Most ML news is recycled press releases. HiddenState watches for convergence: when multiple independent sources start working on the same bottleneck, something real is happening. Everything else is noise.

The top 10 mechanisms are ranked by W-index and split into Signals (strongest evidence) and Tracking (early signals worth watching) at the largest natural score gap.

What is W-index?

A 0–100 score measuring signal strength. Higher = more evidence that something real is happening.

ComponentMaxWhat it measures
Convergence35How many independent sources report this. Single source = 0 — unless it links to working code, which counts as a second data point.
Implementation30Evidence of working code. GitHub repo = 30. HuggingFace model = 20. Paper only = 0.
Engagement15Upvotes, stars, points. Capped low so hype can't inflate the score.
Significance20Clustering model's assessment of technical importance.

W60+ strong — W25-59 moderate — W<25 early/weak

Code beats vaporware. A shipped GitHub project with 3 sources will always outscore a hyped paper with 500 Reddit upvotes but no implementation.

Who are our sources?

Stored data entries
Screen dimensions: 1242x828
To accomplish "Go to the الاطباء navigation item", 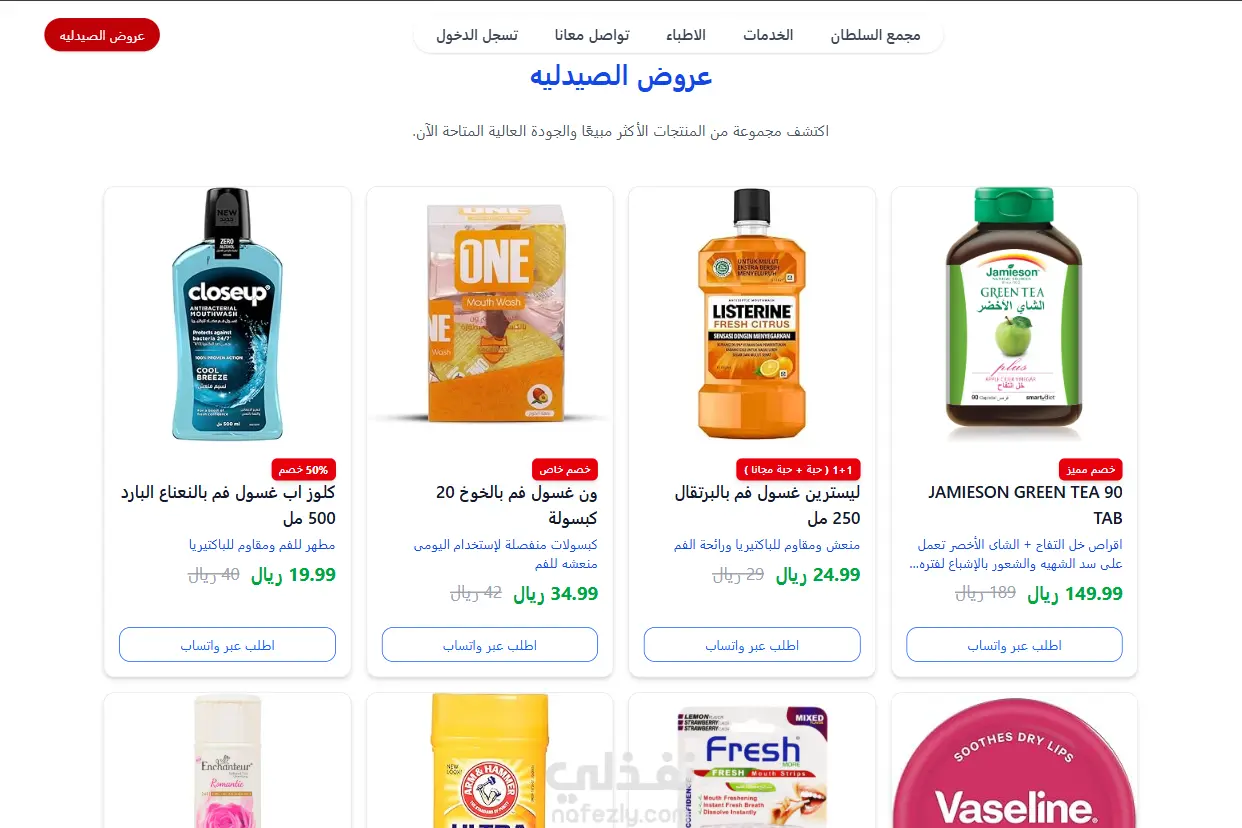I will tap(686, 35).
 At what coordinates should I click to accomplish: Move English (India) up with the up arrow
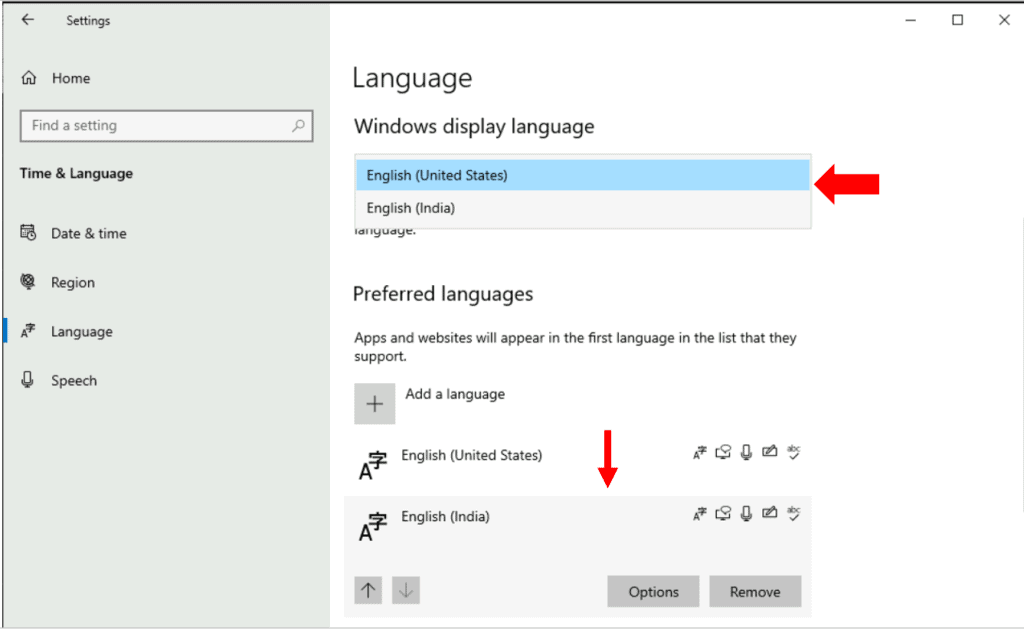click(x=369, y=591)
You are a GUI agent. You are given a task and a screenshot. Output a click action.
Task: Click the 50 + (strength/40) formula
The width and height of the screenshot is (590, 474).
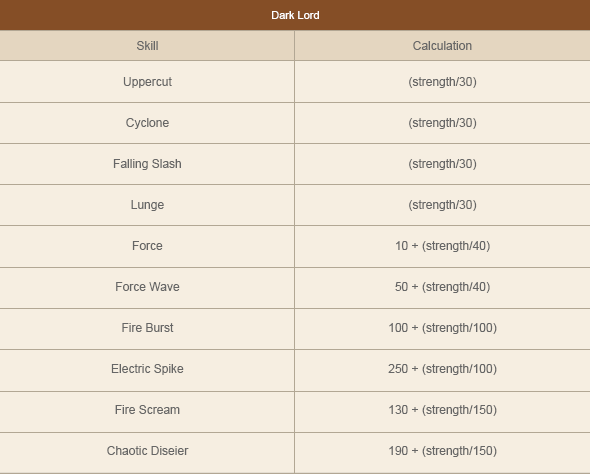442,287
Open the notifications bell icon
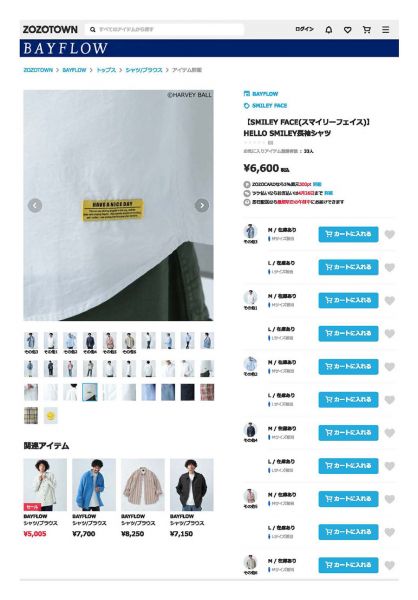 pos(328,30)
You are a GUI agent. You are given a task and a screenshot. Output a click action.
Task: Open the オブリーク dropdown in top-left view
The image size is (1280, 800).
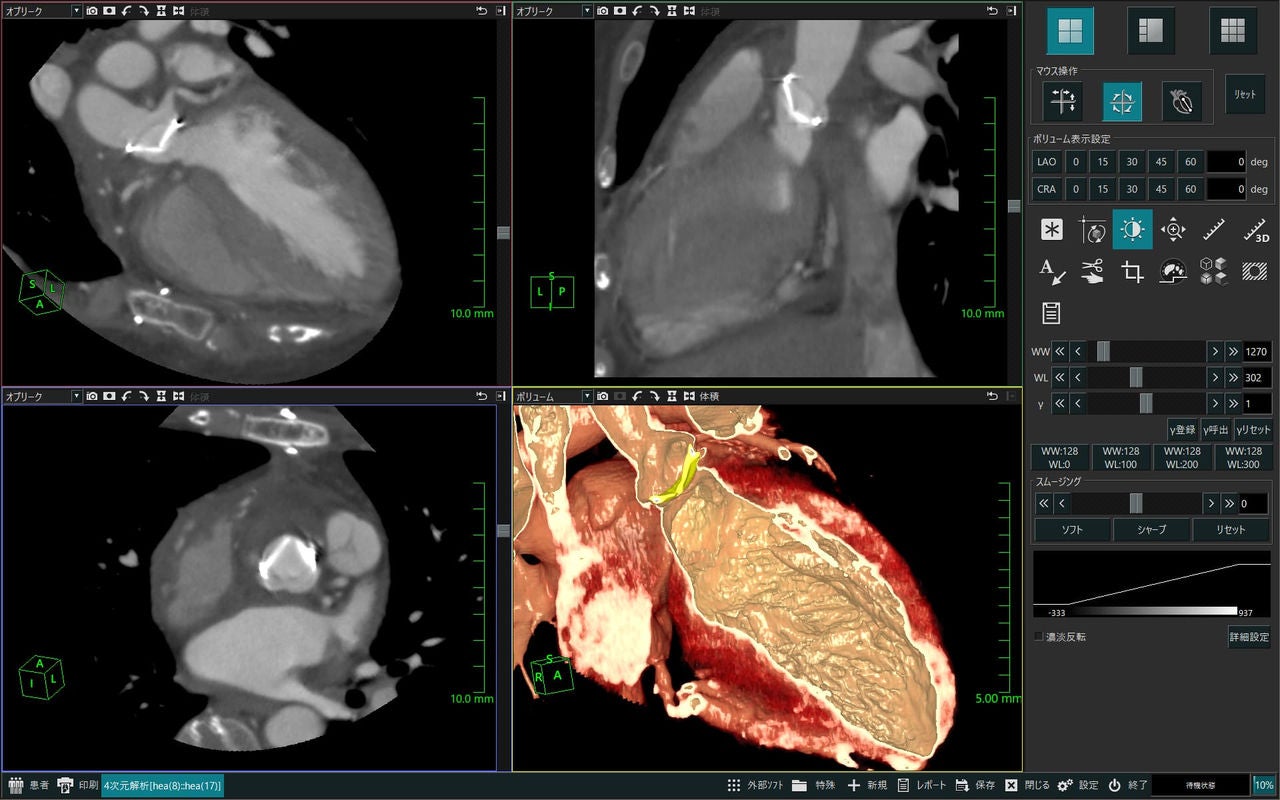coord(42,10)
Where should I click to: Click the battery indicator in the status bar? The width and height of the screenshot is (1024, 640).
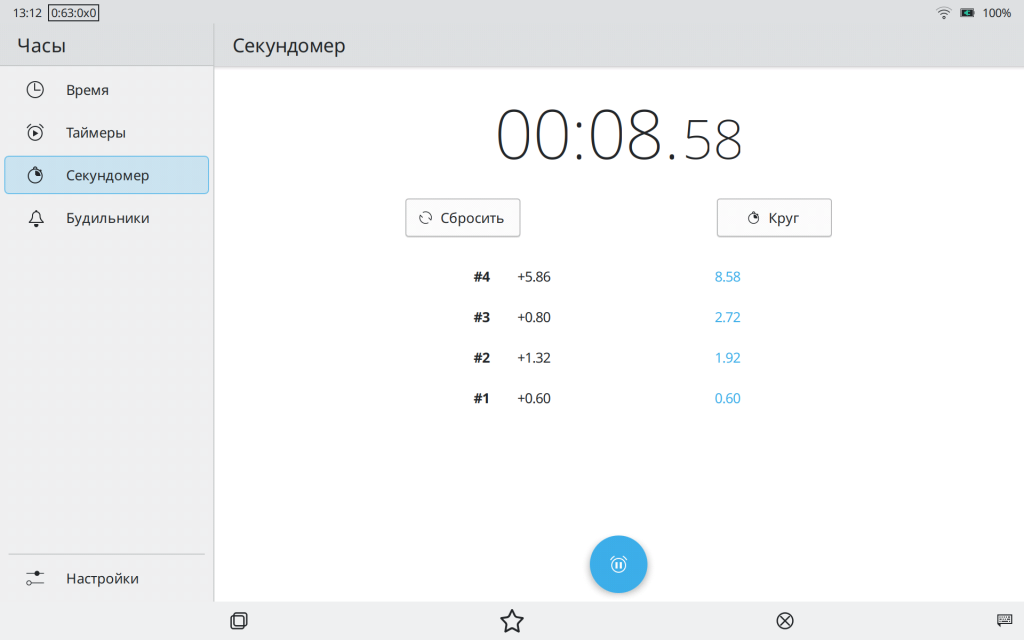pos(967,13)
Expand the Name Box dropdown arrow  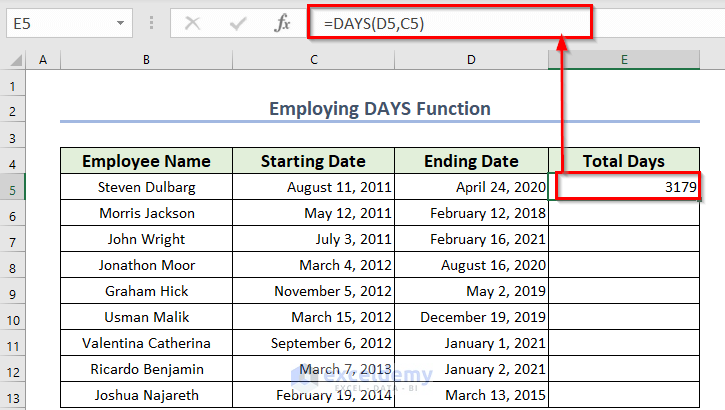(122, 23)
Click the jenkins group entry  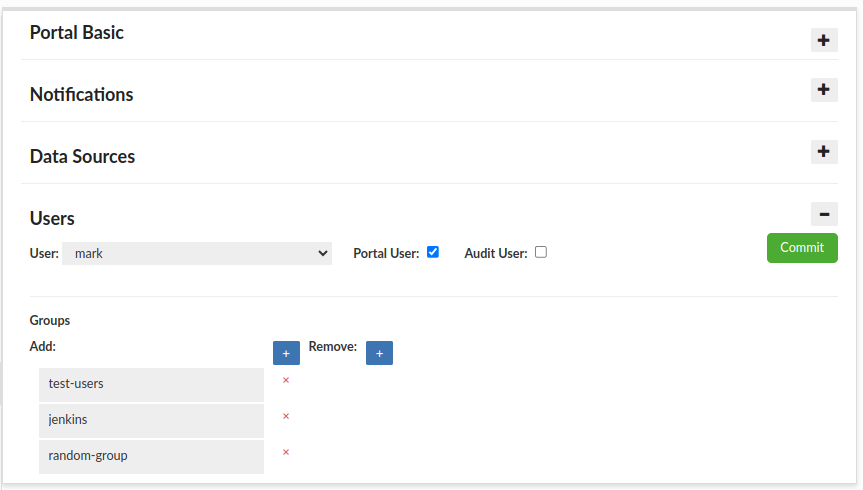(151, 420)
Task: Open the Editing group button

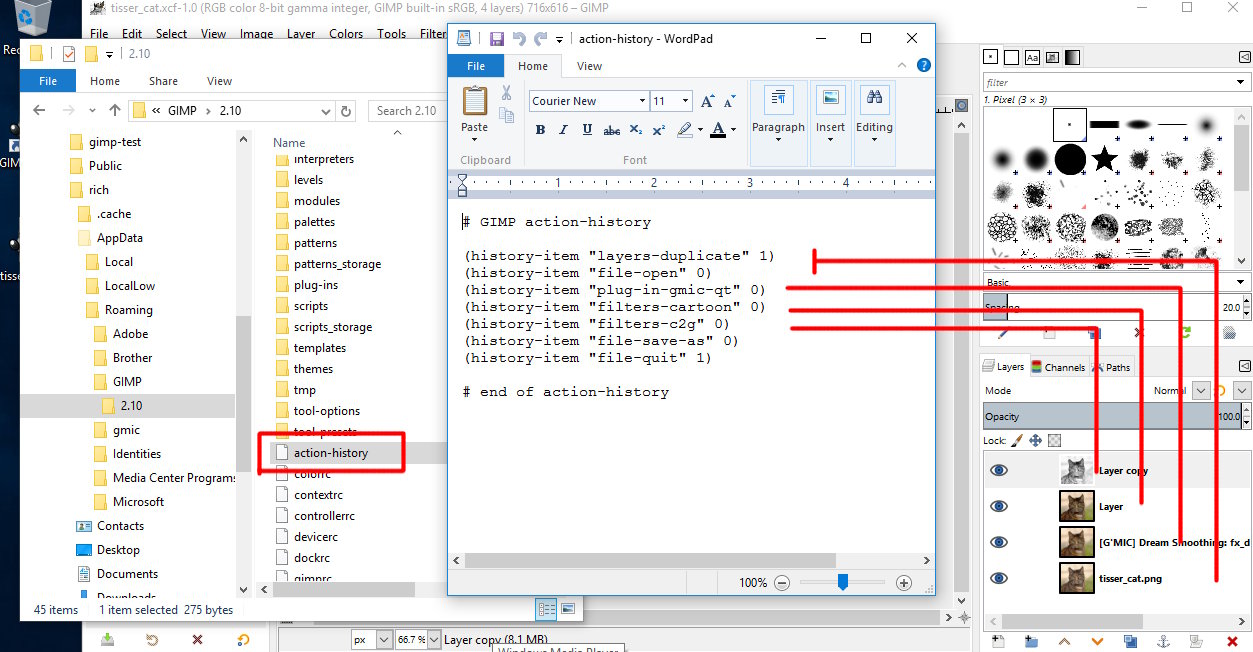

What this exercise asks:
1. Using the HiddenState excerpt, answer each question:
(a) How many top mechanisms are ranked by W-index?
(b) What is the maximum score for the Implementation component?
(c) What W-index range counts as moderate?
2. Carry on writing the HiddenState excerpt, starting right after its final line.
The records have no connection to the HiddenState excerpt.

Answers in order:
1.
(a) 10
(b) 30
(c) W25-59

2.
SourceWhat we pull
arxivPreprints from cs.LG, cs.CL, cs.AI, cs.CV, stat.ML — the raw research firehose
Redditr/MachineLearning, r/LocalLLaMA, r/StableDiffusion, r/MLOps — practitioner signal
GitHubTrending ML repos with 50+ stars — implementation evidence
Hacker NewsML-related posts with 15+ points — cross-domain attention
HuggingFaceTrending models + watched quantizers (bartowski, MaziyarPanahi, LoneStriker)
OpenReviewTMLR + NeurIPS workshops — peer-reviewed & bleeding-edge
Twitter9 curated accounts (akhaliq, karpathy, srush, fchollet, etc.)
Papers w/ CodeTrending papers with implementations — community-vetted research
RSS BlogsLilian Weng, Chip Huyen, Eugene Yan, Simon Willison, Interconnects, Latent Space, Netflix Tech + PyTorch & HF blogs

Items that appear across multiple sources score higher. Single-source items start at zero convergence.

Signals vs Tracking — what's the difference?

Both sections show real signals. Up to 10 mechanisms are sorted by W-index and split at the largest natural score gap — Signals are above the gap, Tracking below. The split point changes daily based on the data; tied scores always land on the same side.

Tracking does not mean bad, unimportant, or wrong. It usually means a signal has fewer independent sources so far, or lacks public code — things that can change overnight. Some of the most consequential developments start in Tracking before the rest of the ecosystem catches up.

Likewise, a high W-index does not mean research is good, correct, or worth adopting. W-index measures visibility and convergence across sources, not quality. A flawed paper that gets widely discussed will score higher than a brilliant one nobody has noticed yet.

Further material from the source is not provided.